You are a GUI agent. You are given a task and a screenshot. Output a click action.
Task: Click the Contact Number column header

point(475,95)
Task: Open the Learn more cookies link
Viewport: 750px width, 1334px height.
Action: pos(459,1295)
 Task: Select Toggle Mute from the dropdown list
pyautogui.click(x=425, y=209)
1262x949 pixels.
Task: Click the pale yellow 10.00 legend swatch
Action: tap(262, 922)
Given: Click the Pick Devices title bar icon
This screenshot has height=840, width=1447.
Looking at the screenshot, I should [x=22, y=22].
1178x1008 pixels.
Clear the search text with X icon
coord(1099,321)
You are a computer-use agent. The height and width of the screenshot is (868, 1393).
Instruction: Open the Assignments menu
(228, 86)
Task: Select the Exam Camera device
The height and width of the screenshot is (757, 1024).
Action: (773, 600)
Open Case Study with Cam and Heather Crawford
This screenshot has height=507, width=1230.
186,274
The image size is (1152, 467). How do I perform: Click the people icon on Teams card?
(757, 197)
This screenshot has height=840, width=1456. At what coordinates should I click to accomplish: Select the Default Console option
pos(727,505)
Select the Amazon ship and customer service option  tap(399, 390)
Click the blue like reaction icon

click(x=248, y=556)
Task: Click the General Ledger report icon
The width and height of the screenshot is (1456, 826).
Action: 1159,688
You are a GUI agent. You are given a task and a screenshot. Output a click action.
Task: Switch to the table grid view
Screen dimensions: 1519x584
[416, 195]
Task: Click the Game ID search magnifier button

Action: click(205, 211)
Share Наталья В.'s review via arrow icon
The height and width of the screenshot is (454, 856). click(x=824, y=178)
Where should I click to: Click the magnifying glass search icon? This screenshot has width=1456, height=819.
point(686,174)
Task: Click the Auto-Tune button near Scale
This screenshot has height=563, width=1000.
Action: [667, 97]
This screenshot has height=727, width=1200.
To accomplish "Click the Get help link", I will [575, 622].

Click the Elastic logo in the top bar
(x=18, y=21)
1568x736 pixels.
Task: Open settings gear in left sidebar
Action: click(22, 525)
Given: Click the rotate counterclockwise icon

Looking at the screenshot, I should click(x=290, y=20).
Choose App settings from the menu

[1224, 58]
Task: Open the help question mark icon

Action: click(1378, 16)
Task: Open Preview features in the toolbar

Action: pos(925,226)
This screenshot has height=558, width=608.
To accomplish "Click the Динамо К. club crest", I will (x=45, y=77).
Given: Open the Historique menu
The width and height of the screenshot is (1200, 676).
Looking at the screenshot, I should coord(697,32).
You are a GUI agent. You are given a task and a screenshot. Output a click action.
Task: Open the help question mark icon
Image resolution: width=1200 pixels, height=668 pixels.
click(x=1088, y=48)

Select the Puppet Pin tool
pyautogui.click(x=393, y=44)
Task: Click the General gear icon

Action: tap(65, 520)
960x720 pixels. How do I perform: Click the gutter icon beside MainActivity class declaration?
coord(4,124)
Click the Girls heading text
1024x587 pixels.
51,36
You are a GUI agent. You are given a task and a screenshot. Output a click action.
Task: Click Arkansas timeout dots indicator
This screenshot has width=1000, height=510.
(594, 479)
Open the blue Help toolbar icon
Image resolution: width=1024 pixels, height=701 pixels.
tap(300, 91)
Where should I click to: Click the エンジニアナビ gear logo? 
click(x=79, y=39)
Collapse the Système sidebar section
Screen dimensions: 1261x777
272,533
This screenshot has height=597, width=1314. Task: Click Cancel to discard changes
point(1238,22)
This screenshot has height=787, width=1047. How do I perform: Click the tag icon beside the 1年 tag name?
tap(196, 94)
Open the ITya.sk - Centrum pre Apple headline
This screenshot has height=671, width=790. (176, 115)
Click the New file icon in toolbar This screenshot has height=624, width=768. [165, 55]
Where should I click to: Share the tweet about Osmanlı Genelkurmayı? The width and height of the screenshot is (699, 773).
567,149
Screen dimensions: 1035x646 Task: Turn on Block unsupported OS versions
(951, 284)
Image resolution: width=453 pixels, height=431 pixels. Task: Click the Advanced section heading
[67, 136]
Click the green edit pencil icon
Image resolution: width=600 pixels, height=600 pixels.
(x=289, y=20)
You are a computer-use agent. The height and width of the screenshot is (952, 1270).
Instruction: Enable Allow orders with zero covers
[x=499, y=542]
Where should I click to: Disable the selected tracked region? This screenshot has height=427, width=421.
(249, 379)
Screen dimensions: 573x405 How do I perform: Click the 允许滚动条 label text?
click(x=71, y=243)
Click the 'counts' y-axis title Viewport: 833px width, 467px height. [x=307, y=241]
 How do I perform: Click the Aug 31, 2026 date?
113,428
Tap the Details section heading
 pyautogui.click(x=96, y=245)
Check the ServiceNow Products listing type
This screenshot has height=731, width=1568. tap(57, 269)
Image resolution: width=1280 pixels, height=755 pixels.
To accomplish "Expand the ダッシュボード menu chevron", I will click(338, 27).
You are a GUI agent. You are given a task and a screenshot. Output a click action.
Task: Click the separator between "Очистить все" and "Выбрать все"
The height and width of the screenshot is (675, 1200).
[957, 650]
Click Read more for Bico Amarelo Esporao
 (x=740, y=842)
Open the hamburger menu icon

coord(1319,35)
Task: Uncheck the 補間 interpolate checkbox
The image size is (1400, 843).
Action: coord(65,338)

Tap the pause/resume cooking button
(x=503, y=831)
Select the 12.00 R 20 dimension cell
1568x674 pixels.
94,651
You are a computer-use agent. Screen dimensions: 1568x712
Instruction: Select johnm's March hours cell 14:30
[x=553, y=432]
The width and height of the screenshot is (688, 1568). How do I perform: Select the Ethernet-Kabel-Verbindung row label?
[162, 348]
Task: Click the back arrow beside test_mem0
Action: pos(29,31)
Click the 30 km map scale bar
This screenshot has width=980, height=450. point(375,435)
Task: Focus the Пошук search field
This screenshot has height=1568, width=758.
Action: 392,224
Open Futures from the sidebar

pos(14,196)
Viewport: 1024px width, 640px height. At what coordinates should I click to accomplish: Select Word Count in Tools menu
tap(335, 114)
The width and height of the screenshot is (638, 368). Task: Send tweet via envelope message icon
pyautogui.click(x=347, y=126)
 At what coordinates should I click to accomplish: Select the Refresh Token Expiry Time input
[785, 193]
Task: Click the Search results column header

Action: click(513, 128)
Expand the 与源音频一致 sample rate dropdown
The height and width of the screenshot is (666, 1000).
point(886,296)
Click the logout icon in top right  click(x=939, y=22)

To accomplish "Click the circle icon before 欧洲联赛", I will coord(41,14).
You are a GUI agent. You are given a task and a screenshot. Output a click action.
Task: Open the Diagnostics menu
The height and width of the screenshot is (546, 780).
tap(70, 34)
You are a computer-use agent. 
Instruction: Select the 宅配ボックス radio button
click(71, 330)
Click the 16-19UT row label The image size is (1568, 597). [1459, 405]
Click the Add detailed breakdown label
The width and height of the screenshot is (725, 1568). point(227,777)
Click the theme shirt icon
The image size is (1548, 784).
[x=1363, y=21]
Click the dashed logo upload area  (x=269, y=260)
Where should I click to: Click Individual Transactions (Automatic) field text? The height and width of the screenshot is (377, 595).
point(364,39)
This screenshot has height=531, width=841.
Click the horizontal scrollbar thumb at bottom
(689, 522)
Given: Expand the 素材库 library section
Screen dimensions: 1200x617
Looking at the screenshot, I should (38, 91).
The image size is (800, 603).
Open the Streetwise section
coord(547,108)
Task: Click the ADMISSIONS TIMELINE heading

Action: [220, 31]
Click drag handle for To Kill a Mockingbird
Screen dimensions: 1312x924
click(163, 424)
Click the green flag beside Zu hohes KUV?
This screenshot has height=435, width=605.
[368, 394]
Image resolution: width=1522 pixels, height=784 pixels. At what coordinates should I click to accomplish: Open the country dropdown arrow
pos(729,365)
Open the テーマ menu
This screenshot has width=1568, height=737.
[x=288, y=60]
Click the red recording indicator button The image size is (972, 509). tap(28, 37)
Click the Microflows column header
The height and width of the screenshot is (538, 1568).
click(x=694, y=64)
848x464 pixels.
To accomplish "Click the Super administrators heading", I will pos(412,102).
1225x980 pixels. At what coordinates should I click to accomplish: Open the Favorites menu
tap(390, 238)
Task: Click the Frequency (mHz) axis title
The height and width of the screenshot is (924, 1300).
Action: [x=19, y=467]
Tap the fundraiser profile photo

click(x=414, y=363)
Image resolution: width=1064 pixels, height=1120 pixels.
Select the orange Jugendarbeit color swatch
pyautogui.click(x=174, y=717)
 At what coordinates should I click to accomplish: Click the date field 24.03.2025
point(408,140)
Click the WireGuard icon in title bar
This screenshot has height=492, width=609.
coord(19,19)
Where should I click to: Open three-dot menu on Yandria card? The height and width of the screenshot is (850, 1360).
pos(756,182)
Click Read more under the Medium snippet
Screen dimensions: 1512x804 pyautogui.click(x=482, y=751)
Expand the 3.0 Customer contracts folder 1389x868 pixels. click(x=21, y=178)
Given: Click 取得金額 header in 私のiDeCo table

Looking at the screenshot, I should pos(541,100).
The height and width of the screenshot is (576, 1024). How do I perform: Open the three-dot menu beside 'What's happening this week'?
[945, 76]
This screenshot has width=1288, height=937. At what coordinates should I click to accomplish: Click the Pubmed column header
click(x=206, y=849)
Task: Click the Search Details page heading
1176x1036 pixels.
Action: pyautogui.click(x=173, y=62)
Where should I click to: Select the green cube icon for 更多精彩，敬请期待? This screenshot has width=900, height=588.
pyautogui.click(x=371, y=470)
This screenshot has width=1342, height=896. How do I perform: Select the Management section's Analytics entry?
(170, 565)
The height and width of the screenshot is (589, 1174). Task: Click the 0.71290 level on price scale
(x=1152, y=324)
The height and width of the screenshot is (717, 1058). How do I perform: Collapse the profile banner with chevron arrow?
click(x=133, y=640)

__________________________________________________

#### Work instructions
Look above for the line with "848x464 pixels." and the line with "Task: Click the Frequency (mHz) axis title". Retype those two lines and every line between them exactly, adding nothing.

#### Solution to this problem
848x464 pixels.
To accomplish "Click the Super administrators heading", I will pos(412,102).
1225x980 pixels. At what coordinates should I click to accomplish: Open the Favorites menu
tap(390, 238)
Task: Click the Frequency (mHz) axis title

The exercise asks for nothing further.